═════ Excerpt provided ═════

| name | tmux-real-user-testing |
| description | This skill should be used when the user asks to "用 tmux 做真实测试", "保存 tmux 日志", "像真实用户一样测试 Qwen", "生成可复查的 TUI 测试报告", "测试 slash command 交互", or requests a tmux-based real user E2E run with complete readable logs. It guides real TUI usage with step-by-step capture-pane snapshots rather than ANSI raw pipe logs. |
tmux Real User Testing
Run Qwen Code in a real tmux TUI session as a user would: navigate dialogs,
trigger slash commands, exercise workflows, and save a readable log that
maintainers can review. Prefer this workflow when the goal is not just a pass/fail
assertion, but a narrative artifact showing what happened on screen.
Core principle
Use tmux as a real-use harness. Drive the TUI with realistic keyboard actions,
then save a step-by-step readable transcript with tmux capture-pane -p after
each meaningful state change.
Avoid relying on tmux pipe-pane as the primary report. pipe-pane captures raw
ANSI/control streams from React Ink TUI output and often looks like garbled text
when opened as plain text. Use pipe-pane only as an optional forensic artifact. Make
tmux-readable-full.log the main deliverable.
When to use
Use this workflow for:
- TUI behavior, rendering, dialogs, keyboard navigation, slash commands, or auth
flows.
- Realistic workflows where a maintainer wants to read the journey afterward.
- Regression testing where final state is insufficient and intermediate screens
matter.
- User-facing flows such as
/auth, /model, /manage-models, MCP setup,
permissions, onboarding, or interactive error recovery.
Use headless JSON E2E instead when only tool execution or model API behavior
needs structured assertions.

═════ Stored records ═════

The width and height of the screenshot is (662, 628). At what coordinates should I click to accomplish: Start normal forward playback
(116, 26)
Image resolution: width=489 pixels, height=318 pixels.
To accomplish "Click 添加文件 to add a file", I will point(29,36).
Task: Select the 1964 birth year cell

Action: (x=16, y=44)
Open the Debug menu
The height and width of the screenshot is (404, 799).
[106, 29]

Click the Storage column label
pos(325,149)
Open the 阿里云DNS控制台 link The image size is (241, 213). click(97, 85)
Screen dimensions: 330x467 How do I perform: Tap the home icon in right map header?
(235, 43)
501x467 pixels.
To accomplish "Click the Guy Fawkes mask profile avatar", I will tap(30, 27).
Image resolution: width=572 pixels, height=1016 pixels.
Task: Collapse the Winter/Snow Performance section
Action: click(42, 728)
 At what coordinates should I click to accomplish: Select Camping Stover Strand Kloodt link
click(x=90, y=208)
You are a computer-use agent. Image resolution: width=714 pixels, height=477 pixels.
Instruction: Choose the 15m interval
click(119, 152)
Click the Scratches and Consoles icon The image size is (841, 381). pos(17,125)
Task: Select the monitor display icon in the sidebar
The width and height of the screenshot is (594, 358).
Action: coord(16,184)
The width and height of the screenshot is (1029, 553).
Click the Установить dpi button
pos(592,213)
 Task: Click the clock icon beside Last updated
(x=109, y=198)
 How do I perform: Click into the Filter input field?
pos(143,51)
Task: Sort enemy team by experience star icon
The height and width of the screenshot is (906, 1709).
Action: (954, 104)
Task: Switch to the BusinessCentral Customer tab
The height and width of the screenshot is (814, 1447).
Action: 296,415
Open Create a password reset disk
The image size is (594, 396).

═════

Stated exercise »
In the guide to tmux real user testing, which log file should be made the main deliverable? Rely solely on the text when answering.

Output of the exercise »
tmux-readable-full.log